#### Aim of the exercise:
Answer these questions from the market commentary below.
(a) By what percentage did new orders for manufactured durable goods rise in August?
(b) What does the Fun Fact of the Week state?
(c) In which city did Janet Yellen give her speech?

#### Excerpt:
— Begin —

A new tax policy is now in the mix as the last gasp of a Obamacare repeal is now dead. The markets have been resilient in September despite the Fed’s announcement last week that the party is over with loose monetary policy. October is upon us and now the market is expecting some market friendly tax legislation out of Congress.
The “Trump Rally” that started after the election essentially ended in March as legislative efforts were showing to be more difficult than expected. Without the promised changes, the rally may have been for naught. Since that time, we have seen the market leaders (Apple, Facebook, Google, etc..) and the NASDAQ break their uptrend in early June along along with a Russell 2000 small cap index that has done little since last December. This price action warns of a weakening uptrend, however, there may be signs of a turnaround – see more in the Chart Time! section.
The tax bill has promise to be a catalyst as the markets are at a crossroads. If we get leadership from growth companies (not the DOW) in the next week, we may have something that can be sustained in the coming months. Otherwise, the alternate scenario where the market leaders drag down the broader indices may come back into play. The closing price action last week tells me that the market is starting to believe that Congress will get “something” done and that Republicans will be open for negotiation to get at least one victory. Alternatively, the positive price action last week may have been window dressing for the end of Q3. If the tax bill fails in October, then we better have a really good earnings season in the coming weeks to maintain positive momentum.
Fun Fact of the Week: Global Stock Values are 110% of Global GDP.
Economic & Central Banking Snippets
- The final release of Q2 GDP came in largely as expected, continuing to point to a solid rebound in growth after a soft first quarter. While Thursday’s Q2 GDP data release itself had limited implications for the near-term growth outlook, concurrently-released data in inventories made for more impactful shifts to higher Q3 GDP readings. (Morgan Stanley)
- US orders for long-lasting goods bounced back in August after suffering their worst monthly drop in nearly three years. The US Commerce Department said on Wednesday that new orders for manufactured durable goods rose 1.7% last month. That’s better than the 1% increase that analysts were expecting and follows a 6.8% slump in July. The gain was largely driven by demand for new transportation equipment, with orders in the segment up 4.9% in August. Excluding the transportation component, new orders increased 0.2%. The data should offer some relief to US economic data watchers who have been concerned about the potential impact that the recent devastating hurricanes could have on economic growth. (FT)
- Fed Chair Janet Yellen feels that the central bank may have been wrong on employment and inflation. In a speech in Cleveland, she explained that the misreading could lead to easier policy than expected in the unwinding of its balance sheet. However, she maintained that the Fed should stick to its rate path, pushing the dollar index to an almost one-month high. (FT)
- Personal spending rose 0.1%M, with spending on goods down 0.6%M, driven by a 1.1%M decline in spending on durable goods vs nondurable goods up 0.3%M, and spending on services up 0.3%M. (MS)

— End —

#### Information provided:
— Begin —

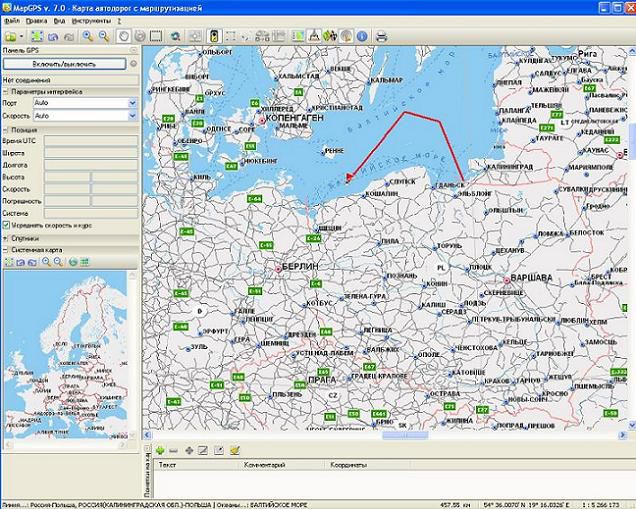Open the Инструменты menu
The height and width of the screenshot is (509, 636).
tap(91, 19)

— End —

#### Expected answer:
(a) 1.7%
(b) Global stock values are 110% of global GDP.
(c) Cleveland